August brought one of the biggest concerts of the year. Mumford and Sons had announced a show in Queens, NY and with the help and company of some good friends, I had the chance to go. It was an unbelievable experience. The crowd might have sucked, but the company I was in certainly didn’t. Forest Hills Stadium was an incredible venue, being a converted tennis stadium, and despite the hiccups I hope they finish the restoration project and restore it to a concert venue in the future. I fell in love with the opening band, Bear’s Den, who put on an amazing set despite only having three members. The Vaccines came next, and the highlight from their set was when Winston Marshall, from Mumford and Sons, came out to play guitar on a couple of songs.

 Image

Mumford and Sons themselves were, of course, amazing.

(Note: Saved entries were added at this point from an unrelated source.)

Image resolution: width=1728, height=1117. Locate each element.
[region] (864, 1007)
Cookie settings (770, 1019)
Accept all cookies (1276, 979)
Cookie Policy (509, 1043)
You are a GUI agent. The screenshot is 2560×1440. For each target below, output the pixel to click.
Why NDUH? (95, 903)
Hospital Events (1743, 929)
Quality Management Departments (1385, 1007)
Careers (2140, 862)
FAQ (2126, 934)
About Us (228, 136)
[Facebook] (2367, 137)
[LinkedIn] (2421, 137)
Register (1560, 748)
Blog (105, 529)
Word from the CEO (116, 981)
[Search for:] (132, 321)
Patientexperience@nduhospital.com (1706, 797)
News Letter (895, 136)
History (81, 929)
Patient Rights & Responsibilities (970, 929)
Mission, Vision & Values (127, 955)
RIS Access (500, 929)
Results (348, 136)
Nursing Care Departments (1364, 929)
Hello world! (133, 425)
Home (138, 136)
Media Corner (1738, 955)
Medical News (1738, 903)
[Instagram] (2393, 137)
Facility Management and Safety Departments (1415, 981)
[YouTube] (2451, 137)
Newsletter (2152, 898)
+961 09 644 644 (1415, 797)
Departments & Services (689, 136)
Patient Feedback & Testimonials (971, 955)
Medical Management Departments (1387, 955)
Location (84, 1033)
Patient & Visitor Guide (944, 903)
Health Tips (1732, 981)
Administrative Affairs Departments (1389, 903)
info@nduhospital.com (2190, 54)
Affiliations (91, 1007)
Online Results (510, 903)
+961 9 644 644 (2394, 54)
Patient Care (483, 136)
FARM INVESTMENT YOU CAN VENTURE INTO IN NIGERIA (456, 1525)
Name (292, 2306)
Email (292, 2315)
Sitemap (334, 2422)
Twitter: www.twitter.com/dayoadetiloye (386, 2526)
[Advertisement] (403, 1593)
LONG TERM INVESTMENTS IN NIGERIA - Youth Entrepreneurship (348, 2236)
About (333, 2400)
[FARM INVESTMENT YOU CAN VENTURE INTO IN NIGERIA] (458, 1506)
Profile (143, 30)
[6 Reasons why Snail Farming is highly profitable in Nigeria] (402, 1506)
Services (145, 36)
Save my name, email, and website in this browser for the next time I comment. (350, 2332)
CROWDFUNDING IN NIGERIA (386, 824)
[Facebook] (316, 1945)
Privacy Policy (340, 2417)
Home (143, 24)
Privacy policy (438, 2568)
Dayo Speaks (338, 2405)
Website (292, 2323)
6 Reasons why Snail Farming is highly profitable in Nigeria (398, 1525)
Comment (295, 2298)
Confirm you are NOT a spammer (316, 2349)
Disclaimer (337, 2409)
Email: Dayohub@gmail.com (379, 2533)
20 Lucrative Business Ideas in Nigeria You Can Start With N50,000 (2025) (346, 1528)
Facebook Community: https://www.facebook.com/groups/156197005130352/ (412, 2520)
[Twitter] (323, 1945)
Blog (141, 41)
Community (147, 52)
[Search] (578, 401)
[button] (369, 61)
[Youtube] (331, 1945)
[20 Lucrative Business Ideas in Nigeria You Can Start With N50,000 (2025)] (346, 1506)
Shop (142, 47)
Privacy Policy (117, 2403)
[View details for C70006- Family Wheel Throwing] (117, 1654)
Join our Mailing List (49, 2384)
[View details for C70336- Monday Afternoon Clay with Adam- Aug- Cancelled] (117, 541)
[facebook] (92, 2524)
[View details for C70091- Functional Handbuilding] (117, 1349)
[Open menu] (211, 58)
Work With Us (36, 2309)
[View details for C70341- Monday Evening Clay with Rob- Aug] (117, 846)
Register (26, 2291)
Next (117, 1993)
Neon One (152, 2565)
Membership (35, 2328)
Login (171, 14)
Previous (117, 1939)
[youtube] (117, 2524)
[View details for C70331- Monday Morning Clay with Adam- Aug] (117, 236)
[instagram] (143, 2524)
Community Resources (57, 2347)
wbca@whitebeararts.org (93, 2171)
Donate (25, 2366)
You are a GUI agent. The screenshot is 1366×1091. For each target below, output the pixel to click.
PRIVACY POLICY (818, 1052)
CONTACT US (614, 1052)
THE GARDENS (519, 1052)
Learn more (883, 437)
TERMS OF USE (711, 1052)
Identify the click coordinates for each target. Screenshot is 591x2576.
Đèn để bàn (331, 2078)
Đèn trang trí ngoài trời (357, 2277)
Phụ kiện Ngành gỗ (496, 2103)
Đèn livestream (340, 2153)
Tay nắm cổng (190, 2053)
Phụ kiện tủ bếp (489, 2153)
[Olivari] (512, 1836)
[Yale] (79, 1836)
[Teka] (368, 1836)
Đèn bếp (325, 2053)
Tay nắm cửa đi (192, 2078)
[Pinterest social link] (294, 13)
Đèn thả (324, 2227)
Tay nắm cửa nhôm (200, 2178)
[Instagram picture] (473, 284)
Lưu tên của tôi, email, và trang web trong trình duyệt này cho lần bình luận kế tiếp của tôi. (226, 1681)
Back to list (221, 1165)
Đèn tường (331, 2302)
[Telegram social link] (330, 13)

Words can’t express my love for this band. They are such a great band, and their songs have helped me through some really hard times. Their Gentlemen of the Road Stopover shows are such an amazing experience; I’m glad I got to experience not just one but two of them. When news broke a few weeks later of their temporary hiatus I was sad, but happy I got to see them twice before they went on break. Rumor has it the boys will be back in the studio in February working on the new album. Here’s hoping that it doesn’t take them as long to write album #3 as it did to write their second album!

 Image

My last concert of 2013 was Noah and the Whale, and what a fitting way to close out the year. This was my second time seeing the band, but this year they were playing the House of Blues; a step up from their last show at the Paradise Rock Club. They blew me away once more. NATW are one of those bands that are made to perform live. Not only did they sound fantastic, but they also dug deep and played songs off their debut album that don’t get played much more. A highlight for me had to be hearing “Mary” played live.

 Image

After the show we stuck around for a little bit hoping to meet the band. We picked a time to hang out until and decided that if they didn’t come out by that point we would give up. It was cold and windy and with our light jackets we were soon freezing. The time came and passed and no band. I didn’t mention the time to my friend, hoping she wouldn’t realize it and we could stick around a little bit longer. Eventually our patience paid off and the band exited the venue. They seemed surprised to see so many people waiting for them, perhaps because of the weather, but they cheerfully stuck around for pictures. They were the band that really introduced me to British indie folk music, and getting the chance to meet them was truly awesome.

 Image

But the biggest highlight of 2013 for me had to be Lyrically Addicted. For years I’d had the idea to start some sort of music project, though the specifics were always vague in my mind as to what exactly that project would entail. In May I finally solidified the idea, creating Lyrically Addicted as a sort of music blog, and inviting two of my closest friends to take part with me. It’s been difficult at times, trying to come up with new ideas for stories and debating the relative merits of various albums that were released this year. The whole thing has been a blast so far, and if you’re reading this right now, thank you so much. Your support (even if it’s just silent support) means a lot to me and the rest of the team. I’m proud to announce that by the end of 2013 we reached 2,023 views!